#### [Exercise instructions]
Could you write out, word for word, each line from the one containing "The image size" to the last line of the data below, both included and nothing more?

____________

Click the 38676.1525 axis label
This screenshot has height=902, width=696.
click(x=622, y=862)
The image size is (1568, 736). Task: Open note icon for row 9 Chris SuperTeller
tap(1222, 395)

____________

#### [Reply]
The image size is (1568, 736). Task: Open note icon for row 9 Chris SuperTeller
tap(1222, 395)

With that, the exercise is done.